Seperti juga jawaban itu, berita kematian itu juga teramat sering menyapa saya. Sistem paging via pengeras suara di tempat saya kerja memungkinkan untuk tiap ada karyawan yang meninggal, atau orang tua nya, untuk di informasukan ke semua unit kerja, pabrik dan non pabrik. Menyela setiap aktivitas untuk sekejap terhenti. Bahkan meeting sekalipun.

Namun kemudian, pertanyaannya lagi, dari sekian banyak berita-berita kematian itu, berapa banyak sih yang benar-benar membangunkan kesadaran kita. Membuat kita tertunduk dalam, benar-benar ternasehati, untuk kemudian memikirkan banyak hal. Bukan hanya ucapan spontan ‘inna lillahi wainna ilayhi roji’un’ yang boleh jadi tak meresap sama sekali esensinya. Kalau saya boleh sok tahu, barangkali jawaban untuk itu adalah tak banyak, atau bahkan amat sedikit.

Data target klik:
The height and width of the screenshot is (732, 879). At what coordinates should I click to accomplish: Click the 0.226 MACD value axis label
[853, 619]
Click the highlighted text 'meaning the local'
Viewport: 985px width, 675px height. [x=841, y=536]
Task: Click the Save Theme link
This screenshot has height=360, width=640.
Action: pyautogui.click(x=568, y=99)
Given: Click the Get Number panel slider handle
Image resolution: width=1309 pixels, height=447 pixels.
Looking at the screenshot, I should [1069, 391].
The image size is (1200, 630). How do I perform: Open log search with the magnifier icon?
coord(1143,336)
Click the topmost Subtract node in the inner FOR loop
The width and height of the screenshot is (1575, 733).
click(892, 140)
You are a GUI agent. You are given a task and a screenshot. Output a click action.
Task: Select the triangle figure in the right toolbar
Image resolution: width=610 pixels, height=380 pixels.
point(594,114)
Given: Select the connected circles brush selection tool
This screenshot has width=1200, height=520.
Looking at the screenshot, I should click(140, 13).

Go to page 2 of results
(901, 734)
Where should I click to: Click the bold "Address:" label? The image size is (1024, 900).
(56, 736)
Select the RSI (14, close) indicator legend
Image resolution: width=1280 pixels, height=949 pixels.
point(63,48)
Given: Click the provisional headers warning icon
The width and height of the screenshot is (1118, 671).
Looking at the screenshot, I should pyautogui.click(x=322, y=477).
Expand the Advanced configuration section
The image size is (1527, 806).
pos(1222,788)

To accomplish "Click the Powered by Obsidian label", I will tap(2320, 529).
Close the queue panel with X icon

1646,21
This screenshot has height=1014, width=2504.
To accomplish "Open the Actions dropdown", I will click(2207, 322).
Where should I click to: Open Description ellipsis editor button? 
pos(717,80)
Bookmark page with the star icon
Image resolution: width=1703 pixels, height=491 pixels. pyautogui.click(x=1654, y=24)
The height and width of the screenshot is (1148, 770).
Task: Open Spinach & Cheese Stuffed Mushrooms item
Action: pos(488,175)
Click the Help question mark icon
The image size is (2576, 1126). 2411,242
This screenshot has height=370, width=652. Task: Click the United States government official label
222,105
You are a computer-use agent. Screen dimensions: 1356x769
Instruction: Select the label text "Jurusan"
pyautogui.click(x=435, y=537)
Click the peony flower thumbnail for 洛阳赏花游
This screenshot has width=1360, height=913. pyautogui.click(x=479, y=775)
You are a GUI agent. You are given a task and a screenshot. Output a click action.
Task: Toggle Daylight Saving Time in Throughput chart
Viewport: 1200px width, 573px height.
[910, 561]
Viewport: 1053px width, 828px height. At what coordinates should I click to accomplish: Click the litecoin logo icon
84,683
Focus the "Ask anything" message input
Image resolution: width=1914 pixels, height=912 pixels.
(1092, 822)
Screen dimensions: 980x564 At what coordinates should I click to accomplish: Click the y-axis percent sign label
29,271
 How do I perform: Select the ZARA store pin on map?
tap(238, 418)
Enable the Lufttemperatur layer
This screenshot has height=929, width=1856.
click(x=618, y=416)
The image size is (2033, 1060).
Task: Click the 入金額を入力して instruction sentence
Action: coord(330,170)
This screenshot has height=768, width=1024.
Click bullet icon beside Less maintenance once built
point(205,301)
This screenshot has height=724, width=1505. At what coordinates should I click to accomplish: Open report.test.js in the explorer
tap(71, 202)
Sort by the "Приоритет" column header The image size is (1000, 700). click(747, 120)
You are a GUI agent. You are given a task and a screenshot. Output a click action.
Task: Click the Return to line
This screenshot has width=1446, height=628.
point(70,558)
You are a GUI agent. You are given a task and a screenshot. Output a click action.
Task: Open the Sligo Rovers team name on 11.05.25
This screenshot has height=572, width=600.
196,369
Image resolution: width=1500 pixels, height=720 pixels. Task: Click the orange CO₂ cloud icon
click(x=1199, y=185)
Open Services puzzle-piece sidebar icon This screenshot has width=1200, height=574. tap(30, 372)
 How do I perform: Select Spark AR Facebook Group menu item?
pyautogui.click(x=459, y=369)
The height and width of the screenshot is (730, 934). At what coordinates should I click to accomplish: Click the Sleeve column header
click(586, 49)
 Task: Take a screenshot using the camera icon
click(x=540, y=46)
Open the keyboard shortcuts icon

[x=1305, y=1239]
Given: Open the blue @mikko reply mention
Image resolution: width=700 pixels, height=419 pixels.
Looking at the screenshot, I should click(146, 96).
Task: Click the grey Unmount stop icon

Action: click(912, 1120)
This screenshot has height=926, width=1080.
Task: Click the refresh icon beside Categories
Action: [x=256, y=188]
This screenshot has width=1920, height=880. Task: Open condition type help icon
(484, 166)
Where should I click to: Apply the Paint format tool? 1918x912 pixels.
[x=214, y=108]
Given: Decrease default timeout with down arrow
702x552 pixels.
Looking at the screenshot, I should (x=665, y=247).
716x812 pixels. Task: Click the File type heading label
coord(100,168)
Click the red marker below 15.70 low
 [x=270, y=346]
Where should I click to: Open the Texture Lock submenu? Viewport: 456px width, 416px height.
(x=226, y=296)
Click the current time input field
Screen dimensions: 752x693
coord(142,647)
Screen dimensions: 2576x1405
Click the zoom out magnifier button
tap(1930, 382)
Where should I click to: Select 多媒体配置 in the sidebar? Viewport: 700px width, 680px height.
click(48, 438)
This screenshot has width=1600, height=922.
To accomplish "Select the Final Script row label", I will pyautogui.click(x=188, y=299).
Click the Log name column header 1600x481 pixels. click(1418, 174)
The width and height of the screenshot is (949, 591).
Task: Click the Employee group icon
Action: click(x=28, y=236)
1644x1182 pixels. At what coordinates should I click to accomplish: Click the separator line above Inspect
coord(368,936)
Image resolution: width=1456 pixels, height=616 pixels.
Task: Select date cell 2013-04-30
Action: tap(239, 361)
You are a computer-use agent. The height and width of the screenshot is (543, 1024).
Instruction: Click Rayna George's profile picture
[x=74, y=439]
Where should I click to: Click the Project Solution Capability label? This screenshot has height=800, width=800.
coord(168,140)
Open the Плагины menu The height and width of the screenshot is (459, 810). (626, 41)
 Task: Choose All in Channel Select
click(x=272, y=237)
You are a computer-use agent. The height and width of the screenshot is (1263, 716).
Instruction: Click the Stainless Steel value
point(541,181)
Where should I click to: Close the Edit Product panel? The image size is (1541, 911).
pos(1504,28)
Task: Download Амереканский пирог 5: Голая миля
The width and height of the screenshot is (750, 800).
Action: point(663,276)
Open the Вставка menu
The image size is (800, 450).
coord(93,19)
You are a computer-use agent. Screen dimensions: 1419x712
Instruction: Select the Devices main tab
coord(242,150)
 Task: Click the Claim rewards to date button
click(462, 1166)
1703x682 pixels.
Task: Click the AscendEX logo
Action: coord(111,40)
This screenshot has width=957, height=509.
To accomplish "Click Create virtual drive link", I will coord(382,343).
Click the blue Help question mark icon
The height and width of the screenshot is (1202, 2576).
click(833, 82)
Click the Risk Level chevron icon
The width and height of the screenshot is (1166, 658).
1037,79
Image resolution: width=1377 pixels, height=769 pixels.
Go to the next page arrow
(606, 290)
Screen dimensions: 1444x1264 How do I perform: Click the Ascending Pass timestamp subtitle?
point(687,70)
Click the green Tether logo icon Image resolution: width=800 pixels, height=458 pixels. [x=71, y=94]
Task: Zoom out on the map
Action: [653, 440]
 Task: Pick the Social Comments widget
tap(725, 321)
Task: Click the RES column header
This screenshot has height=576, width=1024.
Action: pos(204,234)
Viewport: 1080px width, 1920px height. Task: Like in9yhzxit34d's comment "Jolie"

## Tugas Anda
1. Ringkaslah teks tentang berita kematian dalam dua kalimat.
2. Tolong ambil bagian entri yang dimulai dari baris berisi "Viewport: 1053px width, 828px" dan berakhir pada baris berisi "tap(71, 202)", termasuk kedua baris tersebut, lalu tuliskan ulang tanpa perubahan.
Teks dan entri di atas diambil dari sumber yang berbeda.

## Jawaban
1. Di tempat kerja penulis, berita kematian karyawan atau orang tua mereka sering diumumkan lewat sistem paging pengeras suara ke semua unit kerja, sehingga setiap aktivitas, bahkan rapat, terhenti sejenak. Namun, menurut penulis, barangkali tak banyak atau bahkan amat sedikit dari berita itu yang benar-benar membangunkan kesadaran, bukan hanya memancing ucapan spontan 'inna lillahi wainna ilayhi roji'un'.

2.
Viewport: 1053px width, 828px height. At what coordinates should I click to accomplish: Click the litecoin logo icon
84,683
Focus the "Ask anything" message input
Image resolution: width=1914 pixels, height=912 pixels.
(1092, 822)
Screen dimensions: 980x564 At what coordinates should I click to accomplish: Click the y-axis percent sign label
29,271
 How do I perform: Select the ZARA store pin on map?
tap(238, 418)
Enable the Lufttemperatur layer
This screenshot has height=929, width=1856.
click(x=618, y=416)
The image size is (2033, 1060).
Task: Click the 入金額を入力して instruction sentence
Action: coord(330,170)
This screenshot has height=768, width=1024.
Click bullet icon beside Less maintenance once built
point(205,301)
This screenshot has height=724, width=1505. At what coordinates should I click to accomplish: Open report.test.js in the explorer
tap(71, 202)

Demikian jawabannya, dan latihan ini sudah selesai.